Segment Open

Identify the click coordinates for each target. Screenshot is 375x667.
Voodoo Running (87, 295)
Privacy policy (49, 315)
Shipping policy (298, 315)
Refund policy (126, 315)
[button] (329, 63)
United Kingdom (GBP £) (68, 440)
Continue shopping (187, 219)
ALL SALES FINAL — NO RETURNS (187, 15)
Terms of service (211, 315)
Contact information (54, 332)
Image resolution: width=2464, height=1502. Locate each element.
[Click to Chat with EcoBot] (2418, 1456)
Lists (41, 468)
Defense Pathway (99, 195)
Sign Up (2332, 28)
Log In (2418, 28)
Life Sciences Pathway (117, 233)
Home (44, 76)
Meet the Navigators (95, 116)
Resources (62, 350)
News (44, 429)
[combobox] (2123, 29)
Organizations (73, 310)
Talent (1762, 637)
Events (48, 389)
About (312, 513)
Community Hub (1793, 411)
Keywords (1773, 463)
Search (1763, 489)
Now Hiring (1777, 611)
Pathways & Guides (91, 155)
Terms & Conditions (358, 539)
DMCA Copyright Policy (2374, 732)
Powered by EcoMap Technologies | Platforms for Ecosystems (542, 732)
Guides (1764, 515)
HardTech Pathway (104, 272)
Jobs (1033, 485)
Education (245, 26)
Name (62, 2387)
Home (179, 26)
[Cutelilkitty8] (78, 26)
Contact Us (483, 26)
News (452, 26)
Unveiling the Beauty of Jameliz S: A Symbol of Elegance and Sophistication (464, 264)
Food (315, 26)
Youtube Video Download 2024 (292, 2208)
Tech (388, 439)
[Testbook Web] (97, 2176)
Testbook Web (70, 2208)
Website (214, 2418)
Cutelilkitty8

Segment Closed

Wherever the string "each" occurs in the data, copy the line that holds it.

• [Expected answer]
Identify the click coordinates for each target. Screenshot is 375x667.
Image resolution: width=2464, height=1502. Locate each element.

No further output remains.